McMurtry concludes his piece saying that I was sectarian in arguing that it isn’t useful for leftists to pursue the question “what did Bush know, when?” Oddly for someone conerned about sectarianism, however, McMurtry begins his piece by lumping me with “corporate media,” the “Republican Party,” and the “Washington establishment” as if the article I wrote defended the government and its policies.
McMurtry says I offer “blanket abuse of forensic questions on 9-11.” He quotes not a single word of mine, however. The piece I wrote actually argues that the question “what did Bush know when” is overwhelmingly not important to leftists. Others are pursuing it. We can’t add much to the process. And mostly, we have much more important things to address such as the on-going horror in Afghanistan, the threatened massive assault of Iraq (and continued abuse of its people by embargo), the escalating conflict in Colombia, corporate globalization, ecological nightmare, wage slavery, and so on. Last time I looked the “corporate media, Republican Party, and Washington establishment” were not critical of conspiracy approaches to 9-11 on grounds that such approaches detract from these far more serious and productive agendas.
I wrote, for example,
Of course these agencies lack competence.
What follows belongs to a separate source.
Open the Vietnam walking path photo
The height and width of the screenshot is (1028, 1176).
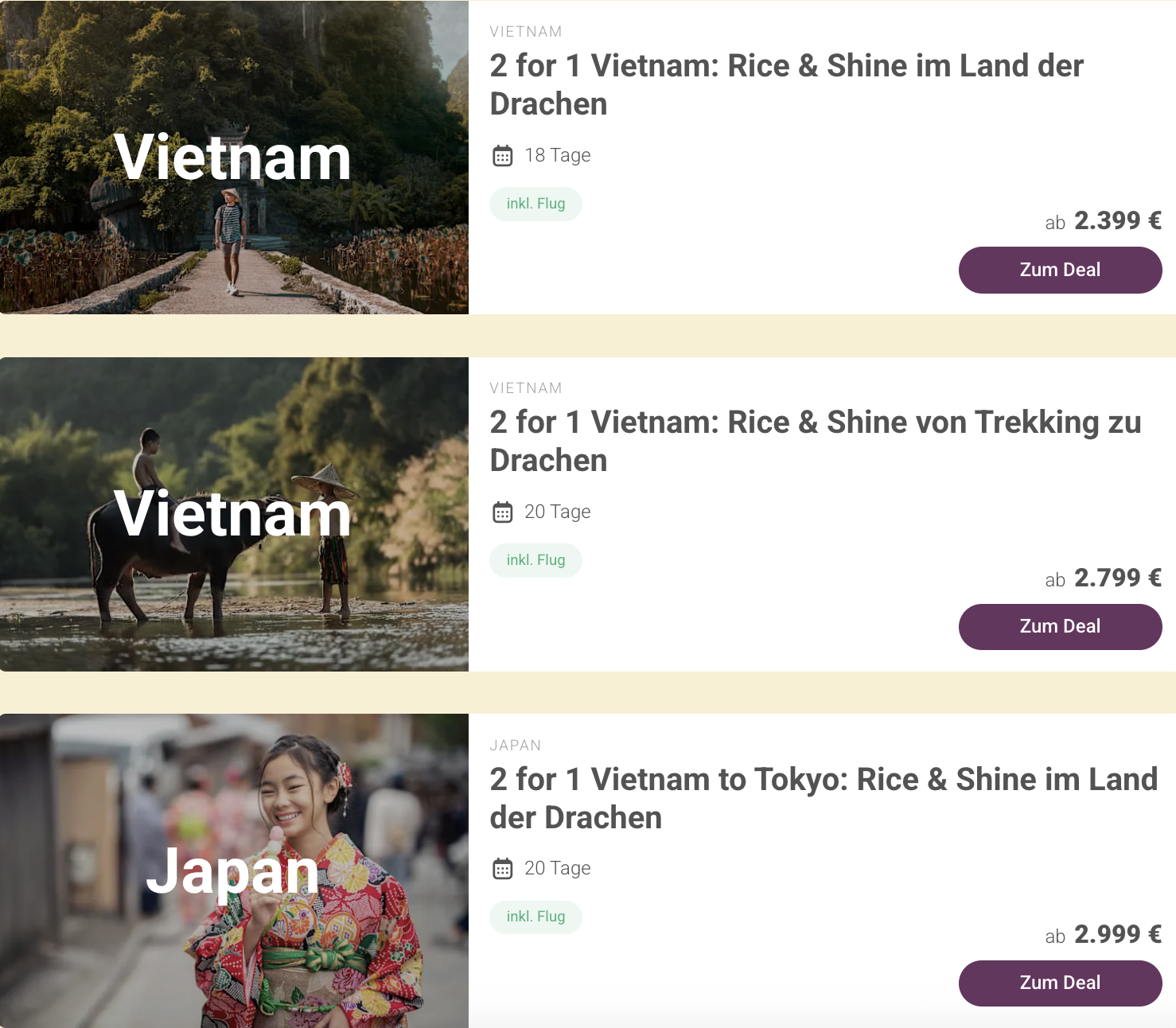pyautogui.click(x=234, y=158)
Moreover, what good does demonstrating the incompetence of U.S. intelligence agencies do peace and justice? Should bolstering surveillance budget allotments be a new progressive program plank?
The piece I wrote appeared May 21. It seems to me that this aspects has already been borne out. McMurtry ignores it.
I also wrote:
In contrast to the difficulty of knowing Bush’s foreknowledge of terrorist tactics, it’s easy to know what Bush knew and when he knew it about bombing Afghanistan, about the Kyoto Accords, about Mideast policy, about implications of embargoes on Iraq and Cuba, about globalization, and so on. And knowing this would reveal important truths profoundly relevant to peace and justice concerns.
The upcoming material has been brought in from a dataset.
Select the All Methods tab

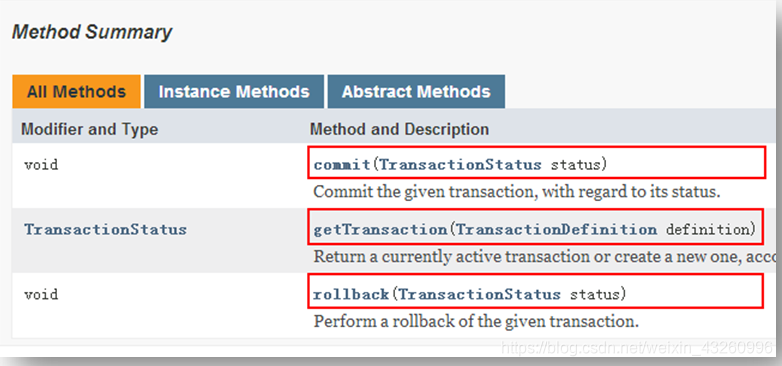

So why is any leftist caught up in the hypocritical democratic party and media maven hoopla? When TV news allots massive time to a story vaguely correlated to progressive concerns, must we immediately hop on board?
Did McMurtry even note the nature of my criticism? I don’t think so. Instead, McMurtry seems to think that the only reason a person could have to not take seriously the detailed pursuit of what Bush knew, when, is a desire to protect Bush and the government from criticism.
I wrote as my conclusion to this quite short essay:
Not surprisingly, therefore, democrats and media commentators ask what Bush knew regarding 9/11, rather than asking how markets, private ownership relations, and government bureaucracy compel horrible outcomes regardless of what Bush or anyone else knows.
I wasn’t calling left critics of Bush liberals, but was noting that in addition to left critics many liberals are taking the approach to try to restrain the administration but certainly not out of compassion for those being oppressed or out of a true sense of justice, rather just a different conception of how ot best advance elite interests.
I added that…
The left should not climb aboard as a barely audible echo to a crescendo of hypocrisy. The left should direct public attention back on the plight of Palestinians, on the Iraq embargo and impending invasion of Iraq, on the enlarging war in Colombia, and on the horrors of globalization, racism, sexism, and wage slavery.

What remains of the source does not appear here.